Comme toujours, trafic d’influence et corruption font partie des stratégies industrielles pour parvenir à leurs fins. En l’occurrence, « ces entreprises utilisent cette influence pour privilégier le type de projet à grande échelle qui leur est le plus favorable, pour obtenir davantage d’aides publiques et pour plaider en faveur de l’élimination des régulations environnementales et sociales en matière de projets d’énergies renouvelables ». Et si les choses ne peuvent se régler en douceur, elles n’hésitent pas à affronter les États. Par exemple, en Allemagne, la société Vattenfall a poursuivi en justice le gouvernement en 2009, réclamant une compensation de 1,4 milliard d’euros pour avoir imposé des normes environnementales strictes afin de protéger l’Elbe des retombées d’une énorme centrale au charbon à Hambourg. Et elle a gagné puisque le gouvernement allemand a finalement accepté de régler l’affaire à l’amiable en revenant sur ses mesures de protection de l’environnement.

 

Business as usual

Ainsi, les multinationales impliquées dans « la lutte pour la transition énergétique » n’ont que faire de ladite transition. Leur objectif est et reste la rentabilité maximale, la maximisation des rendements financiers. Et ceci n’est pas surprenant dans la mesure où « ce sont des fonds d’investissement comme BlackRock qui dictent leur stratégie ». Ces multinationales détournent à leur profit les énormes subventions publiques (l’agence internationale pour les énergies renouvelables a déclaré récemment que les investissements annuels dans le secteur devraient plus que quadrupler et dépasser les 5 000 milliards de dollars) décidées pour favoriser la transition énergétique. Depuis la crise du Covid et la guerre en Ukraine, tandis que les populations subissent l’inflation, la hausse des coûts de l’énergie et la réduction de leur pouvoir d’achat, l’enrichissement des multinationales de l’énergie est au contraire colossal. D’abord pour les patrons des treize grandes entreprises étudiées, qui ont gagné au total 137 millions de dollars en 2022 (le mieux payé étant le patron de NextEra, qui a gagné 17,4 millions de dollars en 2022).
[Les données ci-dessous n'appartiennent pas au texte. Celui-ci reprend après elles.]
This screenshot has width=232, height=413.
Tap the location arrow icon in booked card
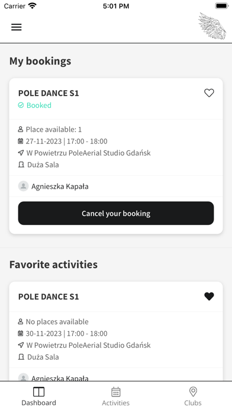(21, 153)
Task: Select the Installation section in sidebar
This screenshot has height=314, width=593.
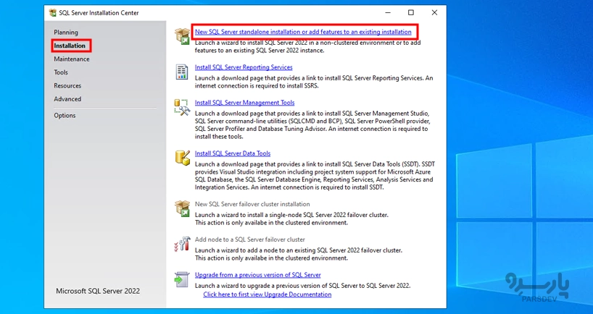Action: tap(70, 46)
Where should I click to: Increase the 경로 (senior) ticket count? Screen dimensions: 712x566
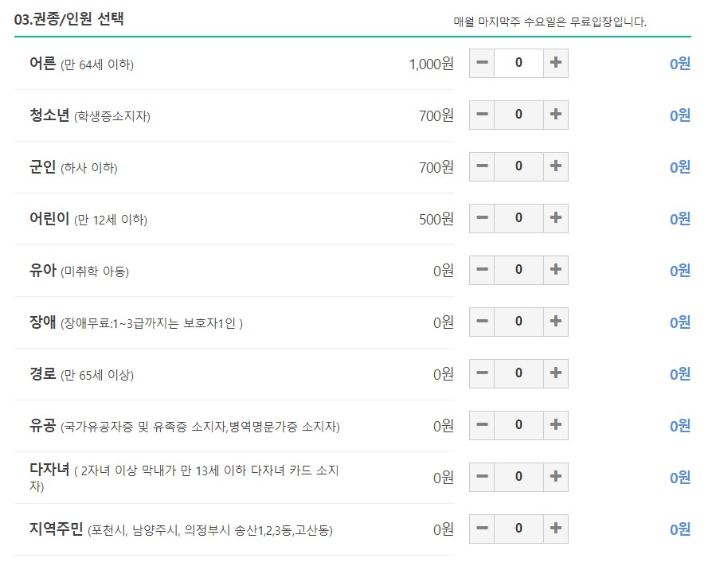557,373
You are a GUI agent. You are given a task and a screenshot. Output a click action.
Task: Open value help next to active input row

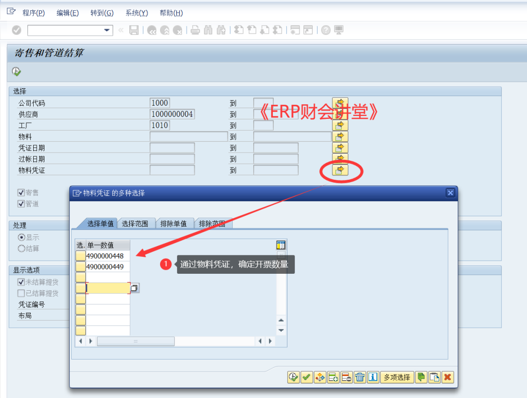(x=134, y=288)
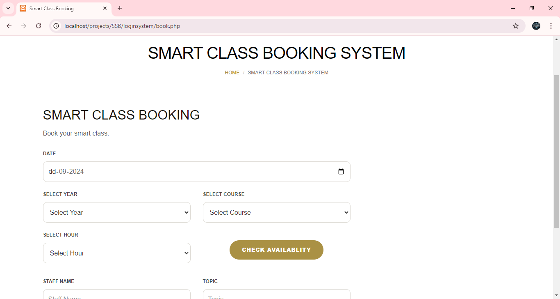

Viennent ensuite les actionnaires : « ces entreprises ont versé un total combiné de 130,77 milliards de dollars en dividendes et 24,8 milliards de dollars en rachats d’actions entre 2016 et 2022 ».

Et pendant ce temps-là, d’une part les émissions de CO2 liées à l’énergie continuent d’augmenter (elles ont même atteint un niveau record en 2022), d’autre part le nombre de personnes qui n’ont pas accès à l’électricité dans le monde devrait augmenter pour la première fois depuis des décennies.

 

COP28 : faux-semblants, jeu de dupes et indignations de circonstance

Les questions soulevées dans ce bref article sont à la fois d’un intérêt majeur, d’une relative complexité et d’une difficulté certaine à enquêter. C’est pourquoi, tandis que nous sommes tous noyés dans la marée médiatique quotidienne des faits divers en tous genres, des indignations faciles et des péroraisons sans fin qu’ils occasionnent, il est crucial de soutenir les personnes et les organisations qui tentent d’apporter objectivement de la lumière sur les véritables forces qui meuvent notre monde. En l’occurrence, la première chose à faire est de soutenir financièrement les rarissimes journalistes d’investigation qui tentent d’échapper au modèle économique archi-dominant des médias, à l’image donc de cet Observatoire des multinationales (voir son appel à l’aide) dont nous saluons ici le travail. De la même façon, il est important de connaître et de suivre le développement du sous-domaine scientifique que les anglo-saxons appellent la Green Criminology, c’est-à-dire l’ensemble des recherches visant à conceptualiser et à investiguer ce nouveau champ de la criminalité environnementale lié prioritairement à la criminalité des entreprises (Mucchielli, Salles, 2019 ; Mucchielli, 2023b).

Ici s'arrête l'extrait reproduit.